> _WHAT YOU SHOULD DO_
Copy the items from the line containing "Task: Enable the Set activation date checkbox" up to and including the line containing "click(278, 38)", reproducing each line exactly.

/---

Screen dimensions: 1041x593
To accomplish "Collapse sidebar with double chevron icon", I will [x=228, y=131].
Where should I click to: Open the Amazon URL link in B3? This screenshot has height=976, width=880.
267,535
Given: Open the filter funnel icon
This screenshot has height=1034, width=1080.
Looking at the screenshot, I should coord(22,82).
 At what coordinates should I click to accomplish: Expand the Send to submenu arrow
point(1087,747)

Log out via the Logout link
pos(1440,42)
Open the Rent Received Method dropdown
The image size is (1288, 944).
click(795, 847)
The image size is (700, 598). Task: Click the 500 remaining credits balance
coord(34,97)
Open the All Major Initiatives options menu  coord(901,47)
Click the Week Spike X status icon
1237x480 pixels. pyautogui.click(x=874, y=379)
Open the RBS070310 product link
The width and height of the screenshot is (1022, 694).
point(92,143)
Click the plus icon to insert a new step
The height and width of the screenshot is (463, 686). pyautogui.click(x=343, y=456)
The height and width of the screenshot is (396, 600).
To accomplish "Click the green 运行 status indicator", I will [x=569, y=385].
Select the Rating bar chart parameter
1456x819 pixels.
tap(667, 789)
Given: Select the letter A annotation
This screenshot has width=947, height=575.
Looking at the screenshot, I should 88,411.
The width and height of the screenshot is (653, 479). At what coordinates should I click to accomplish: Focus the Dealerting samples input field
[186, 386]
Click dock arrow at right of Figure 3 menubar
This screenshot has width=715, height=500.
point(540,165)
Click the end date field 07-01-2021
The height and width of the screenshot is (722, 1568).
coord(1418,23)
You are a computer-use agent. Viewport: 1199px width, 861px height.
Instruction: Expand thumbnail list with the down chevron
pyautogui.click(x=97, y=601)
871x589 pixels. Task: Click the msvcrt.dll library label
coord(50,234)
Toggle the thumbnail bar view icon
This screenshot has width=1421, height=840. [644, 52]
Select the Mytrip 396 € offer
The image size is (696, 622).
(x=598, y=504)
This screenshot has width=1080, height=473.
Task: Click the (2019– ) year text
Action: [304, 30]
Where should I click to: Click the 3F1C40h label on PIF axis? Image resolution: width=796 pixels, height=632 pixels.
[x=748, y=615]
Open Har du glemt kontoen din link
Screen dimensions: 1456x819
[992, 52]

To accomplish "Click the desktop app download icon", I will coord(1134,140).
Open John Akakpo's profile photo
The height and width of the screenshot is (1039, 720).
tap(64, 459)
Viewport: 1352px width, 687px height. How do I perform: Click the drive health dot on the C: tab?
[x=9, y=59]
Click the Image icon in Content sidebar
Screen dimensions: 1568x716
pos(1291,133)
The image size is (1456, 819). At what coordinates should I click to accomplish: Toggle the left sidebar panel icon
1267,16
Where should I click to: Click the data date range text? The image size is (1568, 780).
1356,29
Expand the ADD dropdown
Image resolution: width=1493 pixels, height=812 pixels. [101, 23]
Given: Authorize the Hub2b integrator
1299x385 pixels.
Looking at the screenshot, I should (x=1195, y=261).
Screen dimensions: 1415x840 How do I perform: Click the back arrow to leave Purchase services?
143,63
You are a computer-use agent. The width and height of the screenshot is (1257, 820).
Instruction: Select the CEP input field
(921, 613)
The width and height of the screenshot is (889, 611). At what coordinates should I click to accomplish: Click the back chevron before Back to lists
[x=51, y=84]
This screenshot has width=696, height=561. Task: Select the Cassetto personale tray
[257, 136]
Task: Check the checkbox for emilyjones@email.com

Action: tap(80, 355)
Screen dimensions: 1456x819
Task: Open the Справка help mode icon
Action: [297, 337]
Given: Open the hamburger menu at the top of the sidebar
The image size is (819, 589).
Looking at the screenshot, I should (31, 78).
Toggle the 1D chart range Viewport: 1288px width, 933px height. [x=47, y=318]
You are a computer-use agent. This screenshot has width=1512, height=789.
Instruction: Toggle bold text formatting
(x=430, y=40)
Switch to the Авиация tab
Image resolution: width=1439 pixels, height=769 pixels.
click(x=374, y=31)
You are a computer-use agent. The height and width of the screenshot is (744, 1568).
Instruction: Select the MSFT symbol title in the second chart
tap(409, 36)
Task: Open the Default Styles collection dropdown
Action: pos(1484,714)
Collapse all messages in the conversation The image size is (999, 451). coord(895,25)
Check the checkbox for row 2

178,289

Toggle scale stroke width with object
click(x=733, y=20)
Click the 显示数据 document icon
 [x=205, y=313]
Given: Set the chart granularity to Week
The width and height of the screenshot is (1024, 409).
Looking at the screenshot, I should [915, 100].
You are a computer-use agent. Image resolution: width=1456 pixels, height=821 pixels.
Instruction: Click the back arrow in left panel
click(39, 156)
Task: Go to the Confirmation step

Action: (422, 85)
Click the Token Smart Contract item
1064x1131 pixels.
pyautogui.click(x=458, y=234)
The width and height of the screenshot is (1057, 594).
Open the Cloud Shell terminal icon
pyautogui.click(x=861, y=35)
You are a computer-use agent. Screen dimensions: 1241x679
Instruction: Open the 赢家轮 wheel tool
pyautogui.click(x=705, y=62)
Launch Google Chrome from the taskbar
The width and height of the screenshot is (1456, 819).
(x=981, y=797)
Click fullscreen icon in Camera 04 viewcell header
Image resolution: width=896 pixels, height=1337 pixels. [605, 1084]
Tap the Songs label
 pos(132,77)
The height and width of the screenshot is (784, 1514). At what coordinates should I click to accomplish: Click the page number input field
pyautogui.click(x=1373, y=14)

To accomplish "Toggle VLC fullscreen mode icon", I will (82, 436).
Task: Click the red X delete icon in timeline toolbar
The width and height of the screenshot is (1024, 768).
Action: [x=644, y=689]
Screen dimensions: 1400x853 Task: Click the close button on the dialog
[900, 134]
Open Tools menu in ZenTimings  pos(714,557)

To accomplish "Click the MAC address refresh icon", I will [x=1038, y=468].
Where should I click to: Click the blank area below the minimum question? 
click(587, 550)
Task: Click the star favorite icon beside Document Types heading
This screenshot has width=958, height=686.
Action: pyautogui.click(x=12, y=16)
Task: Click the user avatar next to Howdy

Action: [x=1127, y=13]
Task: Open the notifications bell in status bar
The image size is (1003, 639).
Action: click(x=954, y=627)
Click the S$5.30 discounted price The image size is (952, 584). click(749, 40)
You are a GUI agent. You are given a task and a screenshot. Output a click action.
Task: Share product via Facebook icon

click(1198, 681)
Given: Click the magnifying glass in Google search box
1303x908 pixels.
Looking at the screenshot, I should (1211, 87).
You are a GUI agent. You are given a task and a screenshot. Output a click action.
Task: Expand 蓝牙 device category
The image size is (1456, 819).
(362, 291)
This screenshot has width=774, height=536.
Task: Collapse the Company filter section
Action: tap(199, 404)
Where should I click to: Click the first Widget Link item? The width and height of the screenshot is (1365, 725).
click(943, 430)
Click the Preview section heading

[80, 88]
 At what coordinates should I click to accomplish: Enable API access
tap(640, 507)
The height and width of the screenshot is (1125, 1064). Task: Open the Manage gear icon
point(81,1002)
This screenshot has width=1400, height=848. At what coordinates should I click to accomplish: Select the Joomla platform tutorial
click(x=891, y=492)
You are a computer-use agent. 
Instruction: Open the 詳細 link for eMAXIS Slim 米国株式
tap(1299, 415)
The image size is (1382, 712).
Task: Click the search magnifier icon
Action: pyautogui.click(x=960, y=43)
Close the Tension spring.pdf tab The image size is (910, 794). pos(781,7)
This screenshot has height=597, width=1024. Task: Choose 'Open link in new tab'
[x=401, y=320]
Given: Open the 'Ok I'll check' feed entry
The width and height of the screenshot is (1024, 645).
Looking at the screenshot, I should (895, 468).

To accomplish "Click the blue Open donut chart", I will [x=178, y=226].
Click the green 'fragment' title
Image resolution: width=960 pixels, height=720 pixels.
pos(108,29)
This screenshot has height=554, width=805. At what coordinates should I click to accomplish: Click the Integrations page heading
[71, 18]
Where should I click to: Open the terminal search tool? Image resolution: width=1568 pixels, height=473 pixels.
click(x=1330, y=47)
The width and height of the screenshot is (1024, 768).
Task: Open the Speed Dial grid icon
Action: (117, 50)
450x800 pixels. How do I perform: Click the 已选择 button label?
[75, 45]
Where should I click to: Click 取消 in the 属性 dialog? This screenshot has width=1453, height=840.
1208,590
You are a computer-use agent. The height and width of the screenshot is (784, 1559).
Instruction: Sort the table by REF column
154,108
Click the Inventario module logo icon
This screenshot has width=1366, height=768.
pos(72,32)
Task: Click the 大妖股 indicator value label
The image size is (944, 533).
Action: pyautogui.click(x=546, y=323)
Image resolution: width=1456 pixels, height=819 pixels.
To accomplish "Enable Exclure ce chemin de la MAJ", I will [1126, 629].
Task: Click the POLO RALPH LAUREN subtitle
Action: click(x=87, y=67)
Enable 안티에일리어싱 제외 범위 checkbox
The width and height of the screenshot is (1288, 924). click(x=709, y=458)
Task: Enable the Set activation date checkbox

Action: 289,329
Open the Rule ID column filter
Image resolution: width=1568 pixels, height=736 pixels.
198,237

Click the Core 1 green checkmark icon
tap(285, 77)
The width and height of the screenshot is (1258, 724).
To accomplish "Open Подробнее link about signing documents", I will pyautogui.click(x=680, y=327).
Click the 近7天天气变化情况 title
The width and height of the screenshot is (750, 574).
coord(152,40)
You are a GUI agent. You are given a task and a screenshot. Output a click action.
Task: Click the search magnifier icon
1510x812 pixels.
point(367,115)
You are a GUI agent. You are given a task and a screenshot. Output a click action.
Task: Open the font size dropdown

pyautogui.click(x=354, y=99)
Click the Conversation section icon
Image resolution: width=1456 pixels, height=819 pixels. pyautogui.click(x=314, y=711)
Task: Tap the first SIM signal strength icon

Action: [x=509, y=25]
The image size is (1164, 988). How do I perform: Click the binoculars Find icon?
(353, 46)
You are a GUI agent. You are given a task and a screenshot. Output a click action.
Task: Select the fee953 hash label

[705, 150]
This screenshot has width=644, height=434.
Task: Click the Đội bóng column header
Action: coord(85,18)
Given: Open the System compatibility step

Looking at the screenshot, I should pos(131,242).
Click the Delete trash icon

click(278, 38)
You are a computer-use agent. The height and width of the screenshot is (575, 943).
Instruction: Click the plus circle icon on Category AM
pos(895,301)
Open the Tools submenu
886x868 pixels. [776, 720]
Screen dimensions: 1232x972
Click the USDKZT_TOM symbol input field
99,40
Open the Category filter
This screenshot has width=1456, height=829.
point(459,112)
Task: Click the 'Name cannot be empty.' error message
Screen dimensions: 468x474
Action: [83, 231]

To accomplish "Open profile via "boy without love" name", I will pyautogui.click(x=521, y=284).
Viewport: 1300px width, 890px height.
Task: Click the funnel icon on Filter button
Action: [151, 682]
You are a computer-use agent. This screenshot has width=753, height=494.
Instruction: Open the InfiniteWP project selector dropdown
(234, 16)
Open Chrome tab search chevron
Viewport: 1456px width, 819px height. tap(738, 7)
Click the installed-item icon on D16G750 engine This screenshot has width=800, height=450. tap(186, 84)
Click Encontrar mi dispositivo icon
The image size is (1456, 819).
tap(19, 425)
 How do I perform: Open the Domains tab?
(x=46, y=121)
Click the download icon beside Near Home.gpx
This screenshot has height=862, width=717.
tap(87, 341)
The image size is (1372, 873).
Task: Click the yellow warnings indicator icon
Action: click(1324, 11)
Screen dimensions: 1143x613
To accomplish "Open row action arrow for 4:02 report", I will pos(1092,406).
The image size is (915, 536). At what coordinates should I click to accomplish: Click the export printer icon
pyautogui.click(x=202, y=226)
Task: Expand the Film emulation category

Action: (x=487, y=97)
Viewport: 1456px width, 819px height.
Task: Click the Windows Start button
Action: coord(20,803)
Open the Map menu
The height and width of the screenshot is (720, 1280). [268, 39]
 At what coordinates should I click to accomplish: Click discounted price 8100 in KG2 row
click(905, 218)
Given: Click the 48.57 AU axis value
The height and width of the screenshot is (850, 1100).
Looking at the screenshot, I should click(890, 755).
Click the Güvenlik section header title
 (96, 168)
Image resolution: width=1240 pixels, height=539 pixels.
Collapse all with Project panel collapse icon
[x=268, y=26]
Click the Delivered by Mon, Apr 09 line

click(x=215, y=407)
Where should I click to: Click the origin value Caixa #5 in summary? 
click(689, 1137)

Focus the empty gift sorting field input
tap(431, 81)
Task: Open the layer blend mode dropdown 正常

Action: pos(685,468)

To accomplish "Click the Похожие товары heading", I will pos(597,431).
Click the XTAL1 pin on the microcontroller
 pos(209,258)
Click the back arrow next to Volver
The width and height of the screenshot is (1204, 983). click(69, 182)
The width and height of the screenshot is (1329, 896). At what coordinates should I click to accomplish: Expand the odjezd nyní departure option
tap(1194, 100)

\---

> _TASK ANSWER_
Task: Enable the Set activation date checkbox

Action: 289,329
Open the Rule ID column filter
Image resolution: width=1568 pixels, height=736 pixels.
198,237

Click the Core 1 green checkmark icon
tap(285, 77)
The width and height of the screenshot is (1258, 724).
To accomplish "Open Подробнее link about signing documents", I will pyautogui.click(x=680, y=327).
Click the 近7天天气变化情况 title
The width and height of the screenshot is (750, 574).
coord(152,40)
You are a GUI agent. You are given a task and a screenshot. Output a click action.
Task: Click the search magnifier icon
1510x812 pixels.
point(367,115)
You are a GUI agent. You are given a task and a screenshot. Output a click action.
Task: Open the font size dropdown

pyautogui.click(x=354, y=99)
Click the Conversation section icon
Image resolution: width=1456 pixels, height=819 pixels. pyautogui.click(x=314, y=711)
Task: Tap the first SIM signal strength icon

Action: [x=509, y=25]
The image size is (1164, 988). How do I perform: Click the binoculars Find icon?
(353, 46)
You are a GUI agent. You are given a task and a screenshot. Output a click action.
Task: Select the fee953 hash label

[705, 150]
This screenshot has width=644, height=434.
Task: Click the Đội bóng column header
Action: coord(85,18)
Given: Open the System compatibility step

Looking at the screenshot, I should pos(131,242).
Click the Delete trash icon

click(278, 38)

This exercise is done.